Resource Quotas¶
Per-pod CPU and memory recommendations. Mark TBD where unverified — the canonical values live in each service's deploy/ folder and should be cross-checked there before quoting in capacity planning.
Sense¶
| Pod | CPU request | CPU limit | Memory request | Memory limit | Replicas (steady) | Notes |
|---|---|---|---|---|---|---|
| Sense API | 500m | 2 | 512Mi | 1Gi | 2 | Mostly request-shaped; memory is small. |
| Sense Worker (general) | 1 | 4 | 1Gi | 4Gi | 2 | Kafka consumers + Hangfire jobs. |
| Sense Worker (PMTiles run) | 2 | 4 | 4Gi | 8Gi | (job pod) | Tippecanoe is CPU+disk heavy. Use a separate Hangfire queue or a dedicated pod when running. |
| Sense Worker (Citylens migration) | 2 | 4 | 4Gi | 8Gi | (job pod) | ClickHouse insert pressure during bulk import. |
| Planner Web (Nginx static) | 50m | 200m | 64Mi | 256Mi | 2 | Just static + reverse proxy. |
| Migration job (Sense API) | 200m | 1 | 256Mi | 1Gi | (one-shot) | One-shot per release. |
| Migration job (Sense Worker) | 200m | 1 | 256Mi | 1Gi | (one-shot) | Includes Kafka topic creation. |
Gen¶
| Pod | CPU request | CPU limit | Memory request | Memory limit | Replicas (steady) |
|---|---|---|---|---|---|
| Gen API | 500m | 2 | 512Mi | 1Gi | 2 |
| Gen Web (Next.js) | 500m | 2 | 1Gi | 2Gi | 2 |
| Migration job (Gen API) | 200m | 1 | 256Mi | 1Gi | (one-shot) |
Platform infra (in-cluster)¶
| Pod | CPU request | CPU limit | Memory request | Memory limit | Replicas |
|---|---|---|---|---|---|
| OpenFGA | 250m | 1 | 256Mi | 512Mi | 2 (StatefulSet) |
| Valhalla | 500m | 2 | 2Gi | 4Gi | 1 (data is mounted) |
| ClickHouse replica (per replica) | 2 | 8 | 16Gi | 32Gi | 2 |
| ClickHouse Keeper | 100m | 500m | 256Mi | 1Gi | 3 |
| SigNoz / OTel collector | 500m | 2 | 1Gi | 2Gi | per chart defaults |
| ch-ui | 50m | 200m | 64Mi | 256Mi | 1 |
| Kafka UI | 100m | 500m | 256Mi | 512Mi | 1 |
The ClickHouse numbers are placeholder; verify against the deployment-specific
values.yaml. ClickHouse memory is workload-driven — increase if you see merge backlog or cache thrashing.

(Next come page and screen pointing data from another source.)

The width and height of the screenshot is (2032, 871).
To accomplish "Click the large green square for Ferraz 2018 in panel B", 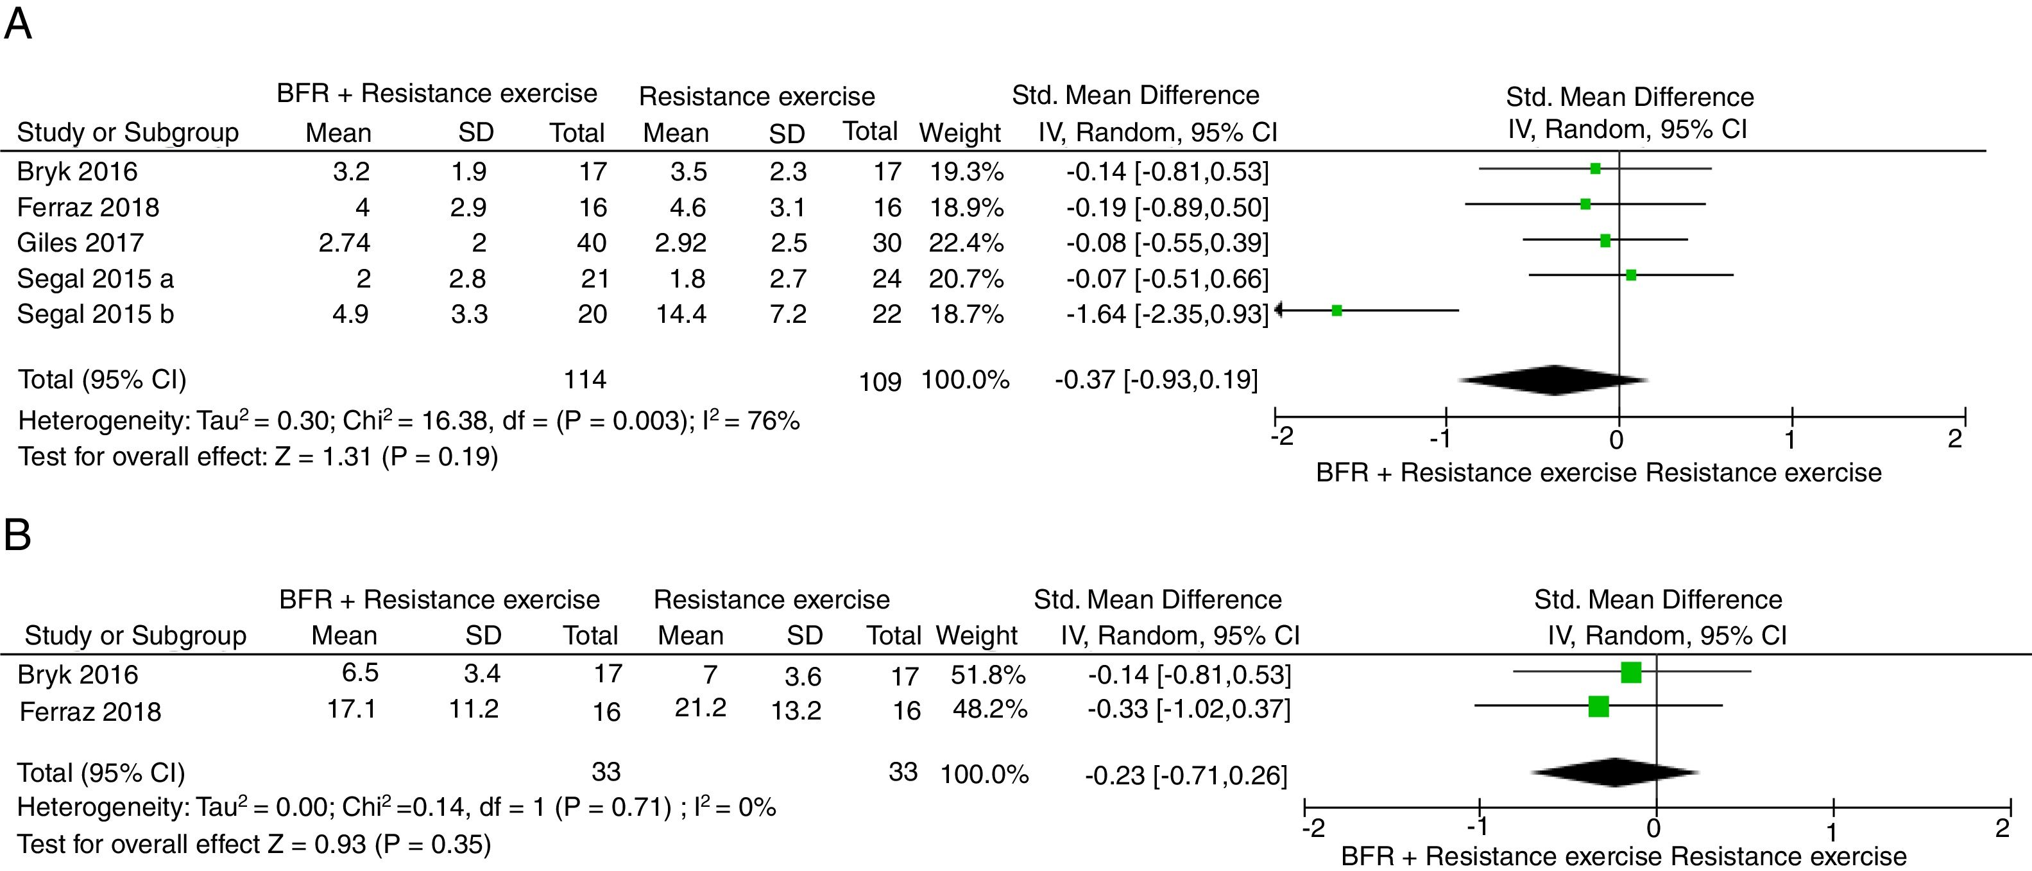I will [x=1598, y=706].

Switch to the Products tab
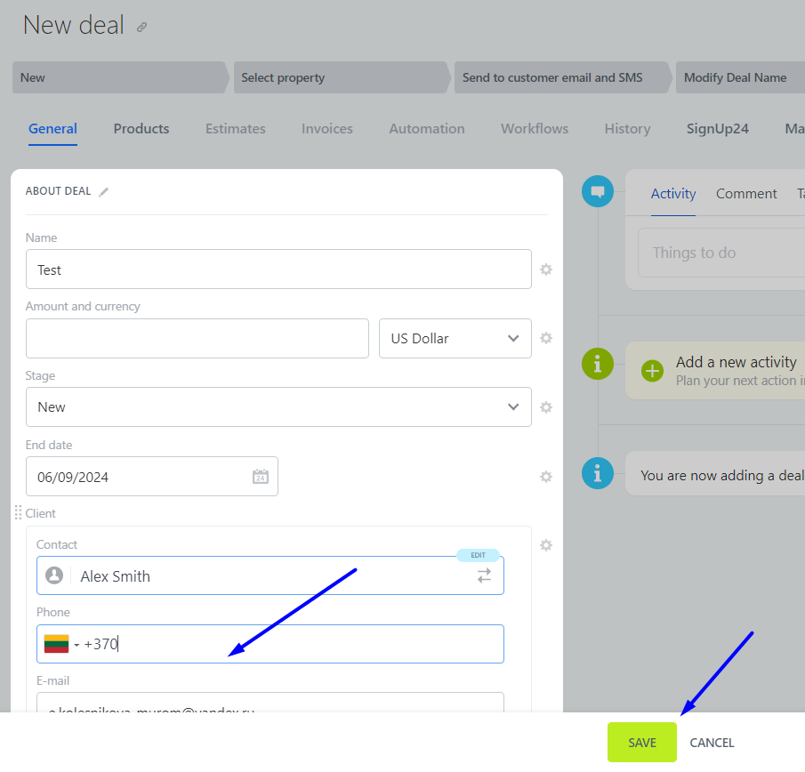[x=141, y=129]
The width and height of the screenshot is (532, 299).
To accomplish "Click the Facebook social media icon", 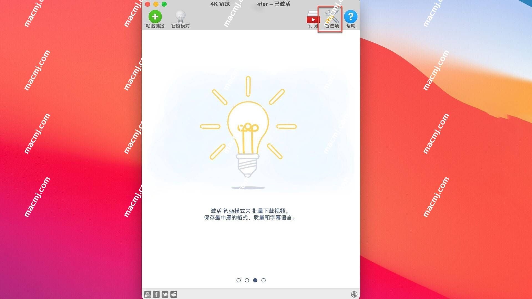I will coord(156,294).
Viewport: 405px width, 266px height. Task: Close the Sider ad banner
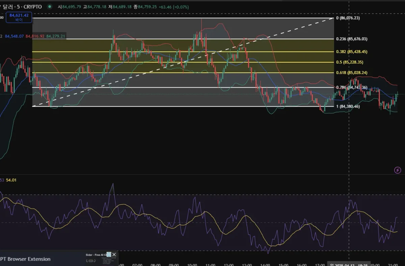114,254
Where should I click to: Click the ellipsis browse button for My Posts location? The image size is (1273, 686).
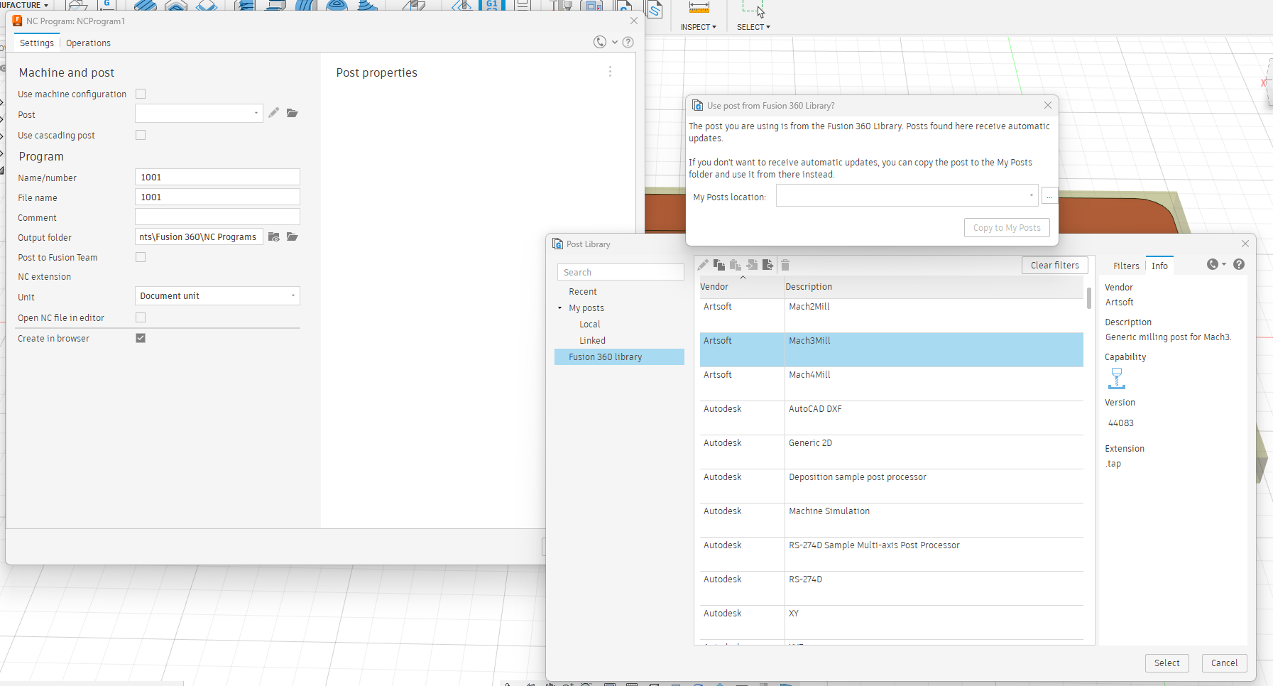pyautogui.click(x=1049, y=195)
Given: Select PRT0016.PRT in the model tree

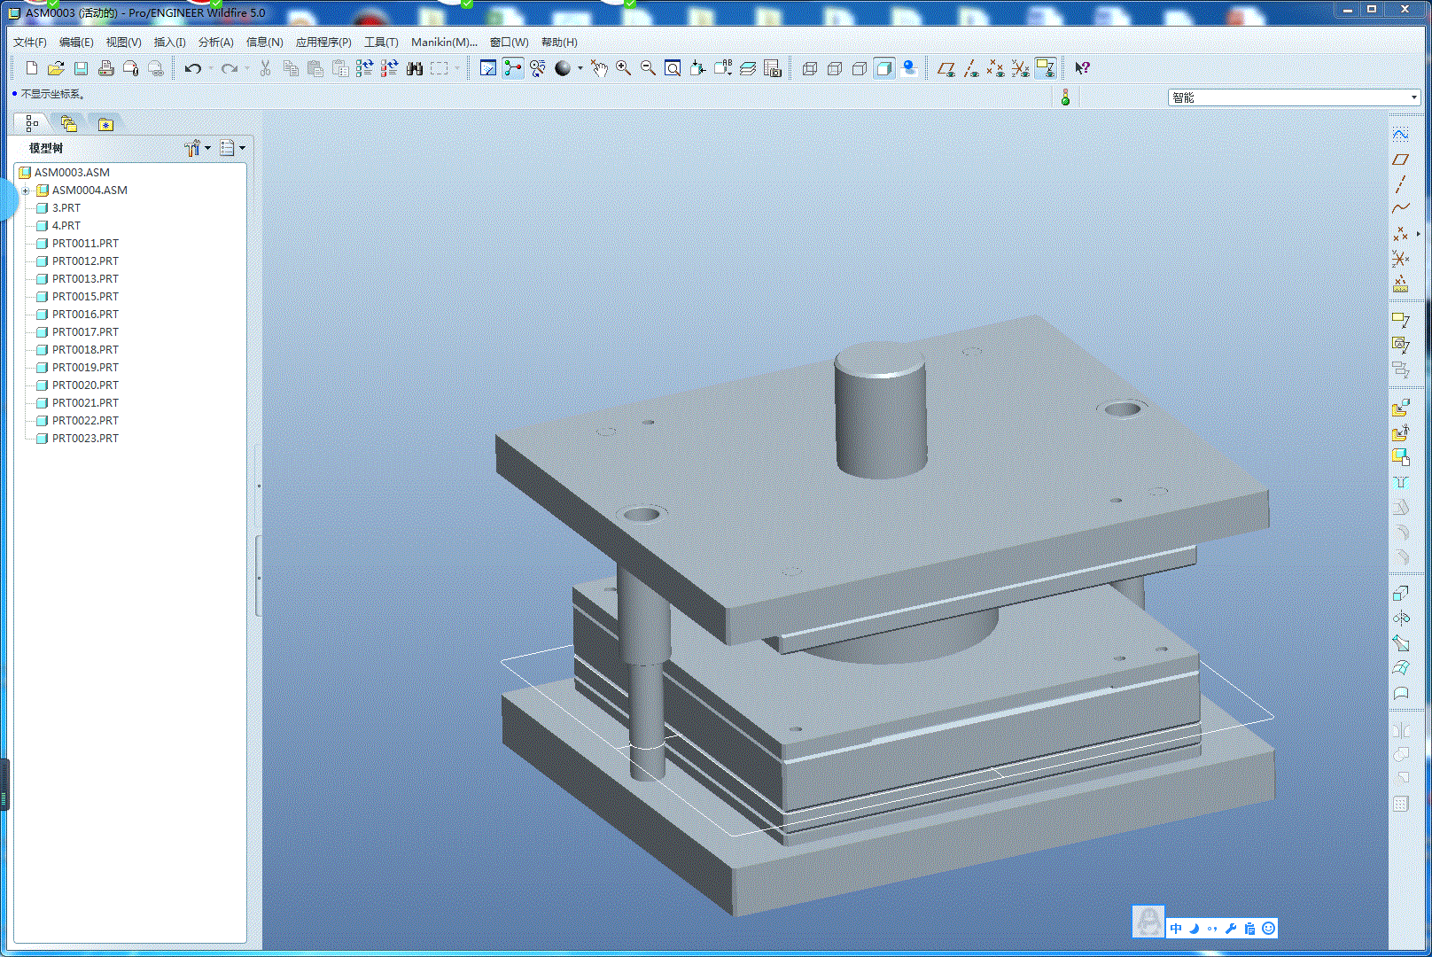Looking at the screenshot, I should coord(85,315).
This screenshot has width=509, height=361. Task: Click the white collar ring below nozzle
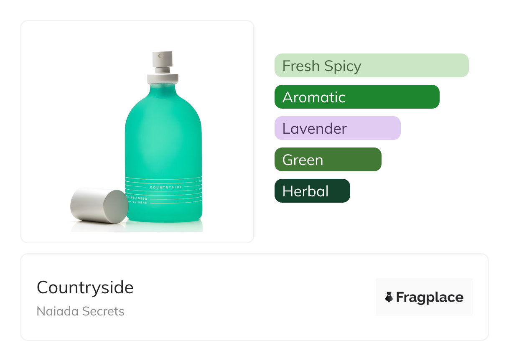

Externally managed (out of scope here)¶
- PostgreSQL — sized by the customer / cloud provider. Recommend ≥ 4 vCPU / 16 GiB for steady; scale with growth.
- Kafka — provider-managed. Provision based on partition count + retention.
- S3 / GCS / MinIO — pay-as-you-go (cloud) or sized per data volume (MinIO).
Sizing logic¶
- API pods: limited by network and DB latency, not CPU. Scale horizontally on QPS, not vertically.
- Worker pods: heterogeneous. Most consumers are I/O-bound; the PMTiles and Citylens migration jobs are CPU-bound. Either run them on dedicated pods (separate Hangfire queue) or right-size the general Worker for the heaviest job.
- ClickHouse: bigger merges → bigger working set. RAM is the lever; CPU matters during merges and federated reads.
- Mobile traffic: API request rate scales with the number of concurrent inspectors, not with frame count (frames go straight to S3). 2 API replicas are enough for several hundred concurrent inspectors.
Right-sizing¶
Run a load test against staging before adjusting prod quotas — see axion.sense.backend/docs/LoadTestPerfNotes.md for the baseline scenario and findings.